Ministrei aulas em academias de polícia e já orientei (bons) trabalhos acadêmicos de policiais civis e militares. Essa aproximação não me fez menos crítico dos (graves) problemas de nossas polícias. Muito pelo contrário! Não perco oportunidades, em contato com policiais (individualmente ou em coletivos), de apontar a necessidade do enfrentamento, por parte da cidadania e dos próprios corpos policiais, desses problemas.
E há, no meio policial, muita gente que se dá conta da necessidade de uma redefinição do trabalho policial para que a instituição conquiste e amplie sua legitimidade social. Tanto é assim que, recentemente, de forma muito corajosa, um oficial da PM do RN escreveu uma dissertação de mestrado estabelecendo uma relação entre a violência policial e a formação que é oferecida aos novos soldados no estado. Fui o orientador desse trabalho.
Por outro lado, mesmo entre os corpos dirigentes, existem os que preferem não "perder" tempo com essas questões. Não é raro que, em conversa com oficiais ou com autoridades policiais, obtenha a seguinte resposta: "mas isso é cultural. A sociedade quer que a polícia seja assim..." Outra vezes: "Não, professor, não é a polícia que é violenta, mas a sociedade brasileira...".

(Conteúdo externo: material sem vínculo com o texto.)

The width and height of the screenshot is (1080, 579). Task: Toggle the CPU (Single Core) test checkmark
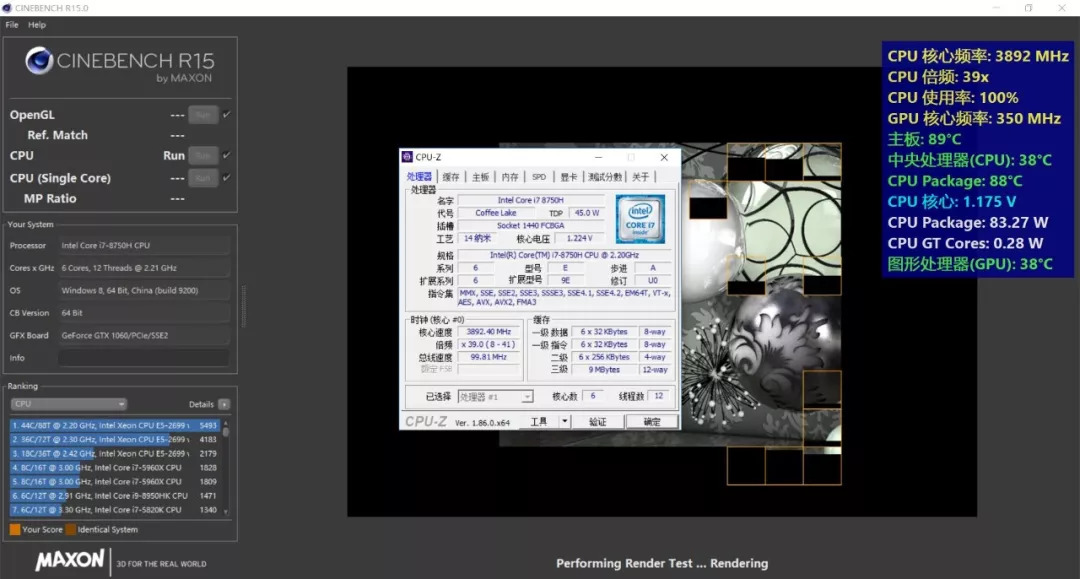click(x=224, y=177)
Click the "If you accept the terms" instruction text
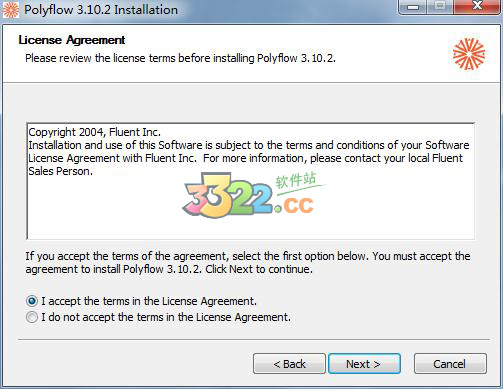 coord(248,263)
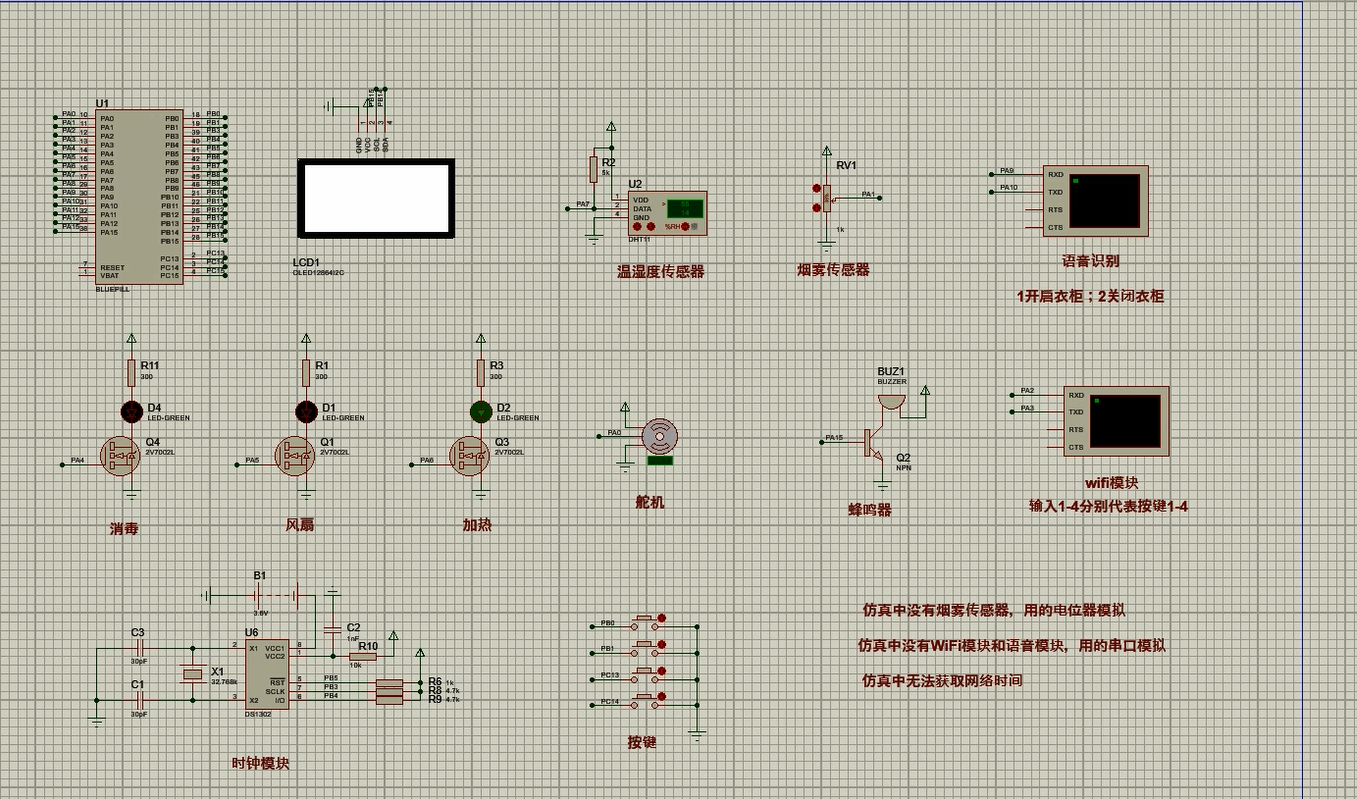
Task: Select the X1 crystal oscillator
Action: tap(192, 675)
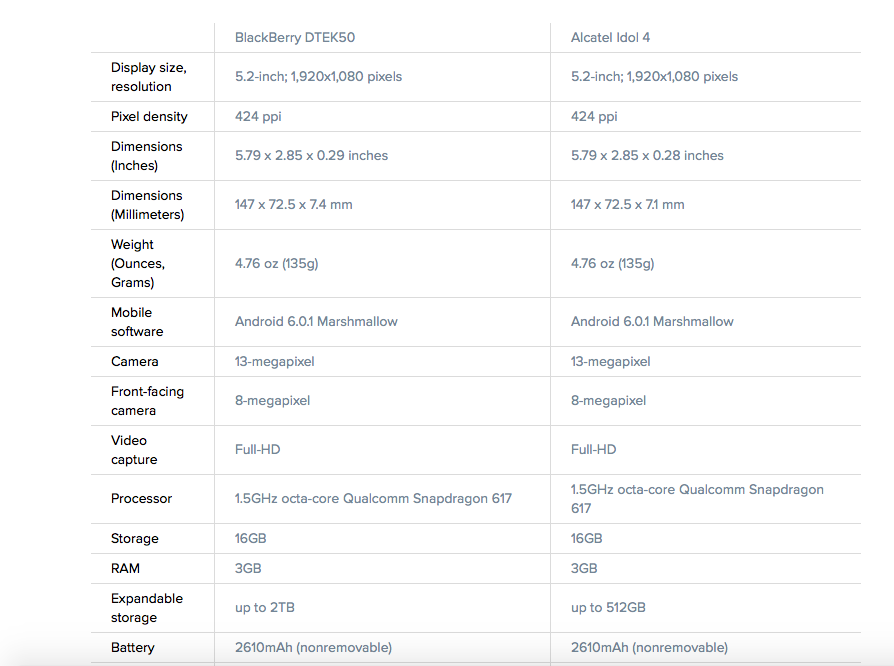Click the Weight (Ounces, Grams) row label
Image resolution: width=894 pixels, height=666 pixels.
tap(138, 263)
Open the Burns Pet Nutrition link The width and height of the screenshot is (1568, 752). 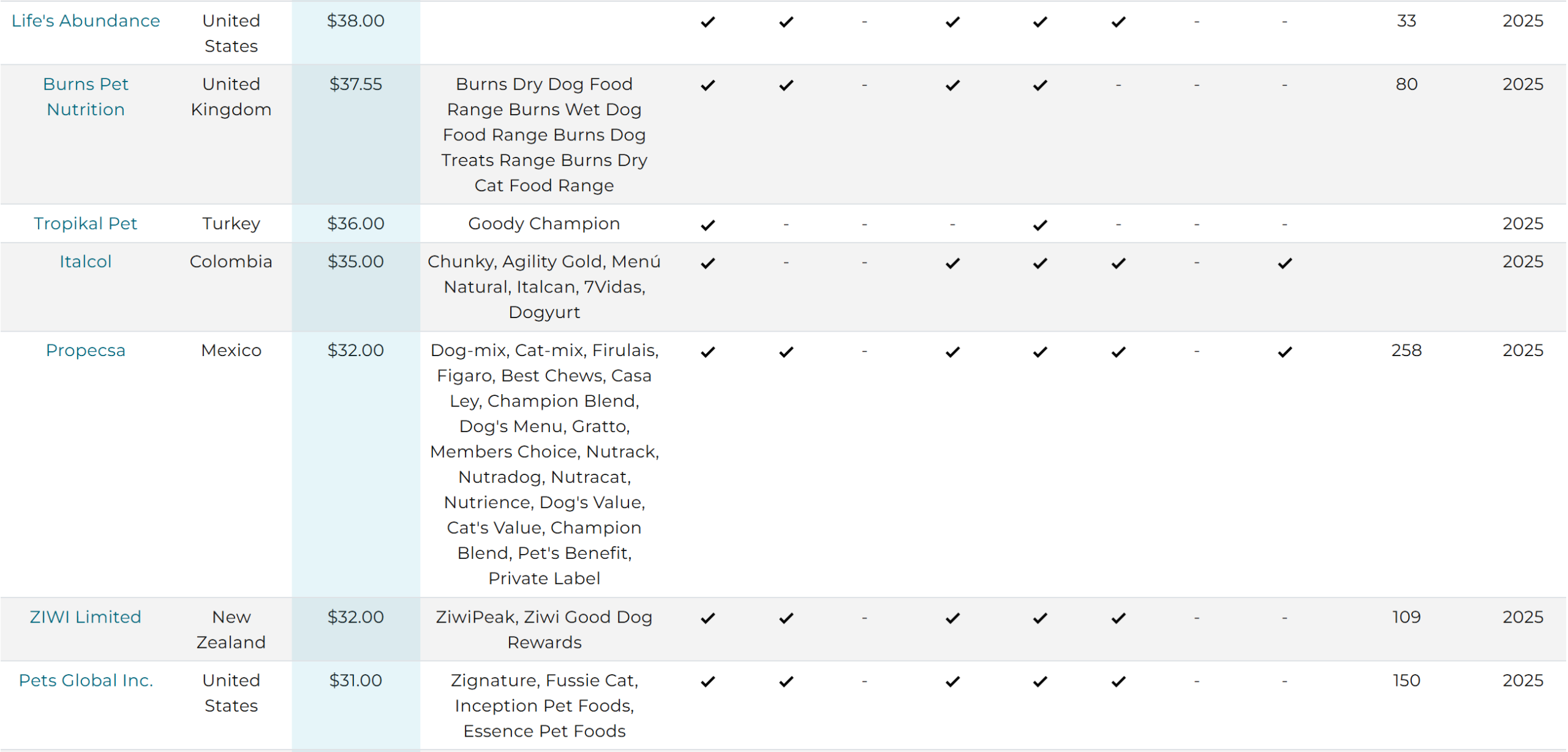(86, 97)
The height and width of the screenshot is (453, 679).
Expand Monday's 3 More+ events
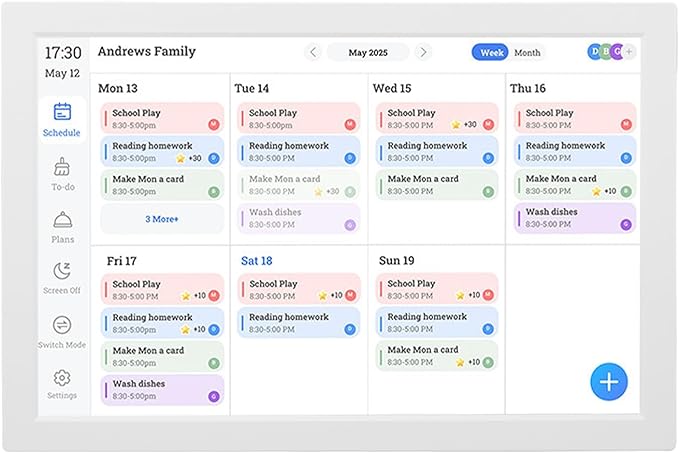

Bom... Mas deixemos de coisa... O que escrevi acima foi apenas uma introdução para levá-lo a tomar em conta o meu convite para que você leia o texto abaixo, retirado do site de Marcos Rolim, especialista em segurança pública.
DESACATO AO CIDADÃO
Marcos Rolim
O 9º Batalhão da Brigada Militar tem pelo menos dois sargentos com pouco serviço. Na última segunda, às 11h30, o repórter do Canal Rural da RBS, Gustavo Bonato, 27 anos, fez o sinal para atravessar a rua na faixa de segurança, no centro de Porto Alegre.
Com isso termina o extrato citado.